This blog article was written by John D. Gordan, III, and it’s a preview of his Judicial Notice Issue 15 article on United States v. William Fullerton. Mr. Gordan is a graduate of the Harvard Law School and clerked from 1969-1971 for the Hon. Inzer B. Wyatt, U.S. District Judge (S.D.N.Y.). From 1971-1976 he was an Assistant U.S. Attorney for the Southern District of New York and thereafter engaged in full-time private practice in New York City until 2011. He was one of the founders of the Historical Society of the New York Courts and a member of its board; several of his articles have previously been published in Judicial Notice. His most recent book is entitled This Practice Against Law — Cuban Slave Trade Cases in the Southern District of New York, 1839-1841.
Judicial Notice Issue 15 is on the way, but we ran into a slight delay and are unable to send the newest edition to your homes. Who are the four men profiled in this new issue? Find out each week as our authors preview their impressive articles.

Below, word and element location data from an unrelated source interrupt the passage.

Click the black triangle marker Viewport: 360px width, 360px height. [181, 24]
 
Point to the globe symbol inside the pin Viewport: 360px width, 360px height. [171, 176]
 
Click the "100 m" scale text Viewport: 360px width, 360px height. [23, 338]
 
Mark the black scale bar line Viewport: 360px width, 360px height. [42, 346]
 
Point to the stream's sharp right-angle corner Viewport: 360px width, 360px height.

The new issue of Judicial Notice contains an article about the trial of William Fullerton, who in 1867 sat on the New York Court of Appeals. On September 14, 1868, Fullerton was appointed by President Andrew Johnson to prosecute evaders of the 1864 federal whiskey tax in the federal court in New York. On November 23, 1868, the United States Attorney for the Southern District of New York, Samuel G. Courtney, obtained Fullerton’s indictment for alleged participation in the shakedown of a Revenue Collector in June 1868. Earlier in November, Fullerton had traveled to Washington to warn the President and the Secretary of the Treasury that Courtney was in league with the whiskey tax evaders. That warning had earlier been given by John M. Binckley, a former Acting Attorney General who was the first to be assigned responsibilities similar to Fullerton’s but who resigned after a month. Fullerton was tried and acquitted in March 1870.
Surprising as this story sounds, it nevertheless pales in comparison with the “Whiskey Ring” conspiracy centered in the Midwest, primarily St. Louis, magnified starting in 1871, with the assignment of John McDonald to St. Louis as Supervisor of Internal Revenue for the Midwest. Apparently conceived in aid of political fundraising, the “Whiskey Ring”, operated by local Internal Revenue officers in collaboration with distillers and other participants in the manufacturing process, generated substantial illicit revenues through the evasion of the whiskey tax. Some of these moneys were applied to the campaign expenses of President Ulysses S. Grant.
This defalcation of what should have been federal tax revenues was imperiled when Benjamin Bristow was appointed Secretary of the Treasury in June 1874. His efforts to thwart the conspiracy by the wholesale transfer of Internal Revenue supervisors was blocked by interference from the White House emanating from the President’s private secretary and faithful aide during the Civil War, Orville Babcock. Bristow persisted, and in May 1875 over two hundred participants in the Ring were arrested, many of whom pleaded guilty. Successful prosecutions of McDonald and other Internal Revenue and Treasury officials were brought by the United States Attorney in St. Louis, David P. Dyer, assisted by the appointment of John B. Henderson, formerly a United States Senator from Missouri. President Grant, however, soon ordered Henderson discharged upon learning of his remarks about corruption in Washington in his summation at one of the trials.
In December, 1875, Orville Babcock was indicted, based substantially on his communications with the St. Louis conspirators in telegrams obtained from Western Union. President Grant considered this indictment a personal affront and responded by giving a deposition for the defense at the White House, attended by the Chief Justice and the Attorney General, Edwards Pierrepont, who as Courtney’s successor as United States Attorney had participated in the trial of William Fullerton. President Grant’s deposition was read to the jury at Babcock’s trial, the presiding judge at which was John F. Dillon, a distinguished legal scholar who later left the bench to teach at Columbia and Yale Law Schools and to practice law in New York City. Babcock was acquitted; according to the memoirs of David Dyer, later a District Judge, it was Judge Dillon’s treatment of President Grant’s deposition in his instructions to the jury that led to this result.
These cases cry out for a comprehensive study.